### What you need to do
No line before the one containing "ArchivesSpace at the" is to be output; retype exactly that line and all lines that follow it to the end of the records.

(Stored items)
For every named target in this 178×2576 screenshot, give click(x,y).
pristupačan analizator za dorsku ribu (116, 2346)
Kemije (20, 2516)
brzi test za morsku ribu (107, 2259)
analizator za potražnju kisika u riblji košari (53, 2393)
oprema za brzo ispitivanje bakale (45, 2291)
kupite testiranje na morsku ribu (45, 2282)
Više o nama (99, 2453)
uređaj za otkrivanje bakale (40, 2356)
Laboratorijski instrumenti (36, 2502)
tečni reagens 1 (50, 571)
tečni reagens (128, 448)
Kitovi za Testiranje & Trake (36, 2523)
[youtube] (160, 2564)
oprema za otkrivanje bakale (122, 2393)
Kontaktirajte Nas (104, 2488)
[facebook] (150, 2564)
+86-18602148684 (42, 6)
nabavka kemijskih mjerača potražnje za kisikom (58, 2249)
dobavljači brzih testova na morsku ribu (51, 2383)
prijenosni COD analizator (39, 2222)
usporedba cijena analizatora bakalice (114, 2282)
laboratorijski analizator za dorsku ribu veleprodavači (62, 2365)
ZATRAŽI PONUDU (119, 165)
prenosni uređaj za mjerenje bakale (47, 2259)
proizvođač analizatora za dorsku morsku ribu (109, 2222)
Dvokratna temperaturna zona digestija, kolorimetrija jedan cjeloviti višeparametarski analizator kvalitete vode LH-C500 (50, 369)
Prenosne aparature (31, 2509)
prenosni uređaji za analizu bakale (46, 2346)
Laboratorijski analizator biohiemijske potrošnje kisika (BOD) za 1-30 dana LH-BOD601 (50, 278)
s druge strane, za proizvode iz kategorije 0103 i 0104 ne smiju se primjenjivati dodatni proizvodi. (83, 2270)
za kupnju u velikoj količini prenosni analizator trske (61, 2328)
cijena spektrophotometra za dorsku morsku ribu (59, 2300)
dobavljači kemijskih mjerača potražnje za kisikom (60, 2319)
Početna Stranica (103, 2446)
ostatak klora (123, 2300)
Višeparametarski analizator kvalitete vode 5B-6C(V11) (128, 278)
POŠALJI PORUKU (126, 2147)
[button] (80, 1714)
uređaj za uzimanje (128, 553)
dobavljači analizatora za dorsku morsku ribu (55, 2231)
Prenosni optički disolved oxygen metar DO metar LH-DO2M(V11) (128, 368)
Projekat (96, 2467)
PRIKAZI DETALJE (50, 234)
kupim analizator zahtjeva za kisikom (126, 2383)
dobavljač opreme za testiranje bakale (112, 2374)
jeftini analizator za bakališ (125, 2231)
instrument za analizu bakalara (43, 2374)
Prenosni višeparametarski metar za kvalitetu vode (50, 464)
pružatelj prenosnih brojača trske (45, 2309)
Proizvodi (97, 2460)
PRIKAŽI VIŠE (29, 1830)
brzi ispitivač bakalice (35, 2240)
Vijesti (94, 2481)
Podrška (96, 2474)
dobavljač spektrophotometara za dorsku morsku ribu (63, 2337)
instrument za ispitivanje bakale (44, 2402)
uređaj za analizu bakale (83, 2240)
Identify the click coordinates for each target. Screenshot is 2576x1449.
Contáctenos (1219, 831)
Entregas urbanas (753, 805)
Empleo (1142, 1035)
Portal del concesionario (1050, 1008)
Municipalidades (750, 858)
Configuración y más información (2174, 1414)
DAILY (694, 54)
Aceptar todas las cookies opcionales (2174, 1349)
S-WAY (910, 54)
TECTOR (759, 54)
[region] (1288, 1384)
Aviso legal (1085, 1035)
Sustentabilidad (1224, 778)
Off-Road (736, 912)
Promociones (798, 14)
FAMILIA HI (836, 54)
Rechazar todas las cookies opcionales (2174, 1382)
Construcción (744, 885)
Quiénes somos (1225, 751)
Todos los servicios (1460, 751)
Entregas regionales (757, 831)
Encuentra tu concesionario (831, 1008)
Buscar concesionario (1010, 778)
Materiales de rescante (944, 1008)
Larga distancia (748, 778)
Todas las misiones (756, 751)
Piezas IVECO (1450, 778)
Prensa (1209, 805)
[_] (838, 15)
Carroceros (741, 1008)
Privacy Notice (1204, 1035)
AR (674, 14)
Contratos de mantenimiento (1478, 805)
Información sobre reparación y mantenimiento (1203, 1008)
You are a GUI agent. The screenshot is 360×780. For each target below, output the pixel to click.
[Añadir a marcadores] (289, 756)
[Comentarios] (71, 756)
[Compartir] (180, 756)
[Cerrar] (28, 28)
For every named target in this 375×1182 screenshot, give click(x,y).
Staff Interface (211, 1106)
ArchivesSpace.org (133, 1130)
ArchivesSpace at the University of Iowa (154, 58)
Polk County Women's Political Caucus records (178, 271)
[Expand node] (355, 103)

### Expected answer
ArchivesSpace at the University of Iowa (154, 58)
Polk County Women's Political Caucus records (178, 271)
[Expand node] (355, 103)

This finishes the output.